Ah that looks pretty cool, especially changing position, etc.

I was looking at the thigh pouch and the leather pouch, however the leather one only has a belt loop, and i very rarely wear a belt.

I want something secure, so it cant fall off.

Ah the dilema! hehe


----------



## ThunderBolt (Dec 2, 2010)

I was given a couple of skins with mine which you can thread a belt through. The rotating clip Jenny mentioned is pretty good as well. A lot of people on here swear by spibelts but I still think they're a bit of a rip off (personal opinion) as they're literally ipod cases at 5 times the price. Sticking "diabetic" on the label seems to warrant inflated prices... Exploration?

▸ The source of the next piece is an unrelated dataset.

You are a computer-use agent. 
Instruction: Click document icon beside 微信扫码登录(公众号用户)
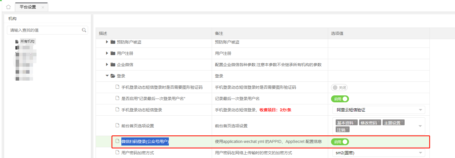click(x=117, y=141)
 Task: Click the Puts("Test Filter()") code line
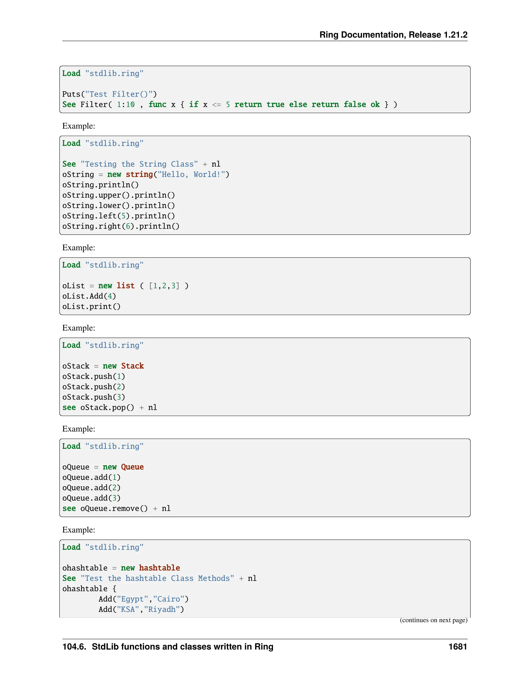click(x=109, y=94)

Only you can decide that!

Hope you find something suitable!


----------



## Jennywren (Dec 3, 2010)

Thunderbolt , i think i only paid ?8.80 for my spibelt and even got free shipping bargain i thought


----------



## Ellie Jones (Dec 3, 2010)

I was lucky when I got my spirit as it came with an array of cases with it, so have one for all occasions so to speak.

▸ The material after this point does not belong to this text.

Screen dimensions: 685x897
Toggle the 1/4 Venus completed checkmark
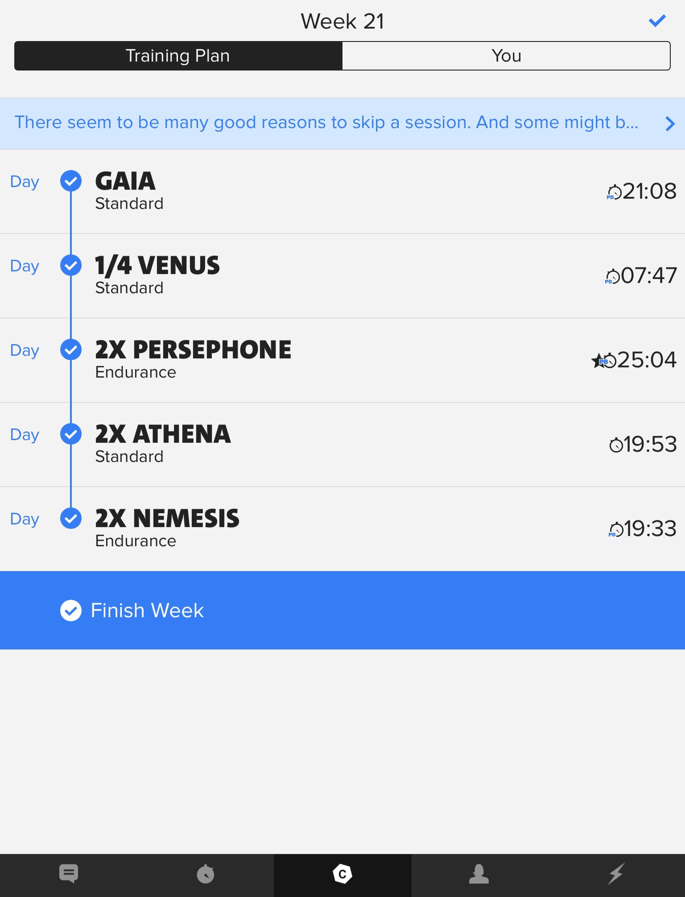coord(71,266)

But I must say my most used one is the clear plastic one or should I say the older version not the new version..

The clip on my original that came with the pump was pretty solid and a proper spring load clip, grip anything you clip it on, I could even tag it off the bottom of my t-shirt idea when you'll getting dressed.  

After losing it, I got a replacement a couple of months ago, and well it isn't worth the ?15 pounds they charge for it cheap and nasty is a phrase that comes to mind..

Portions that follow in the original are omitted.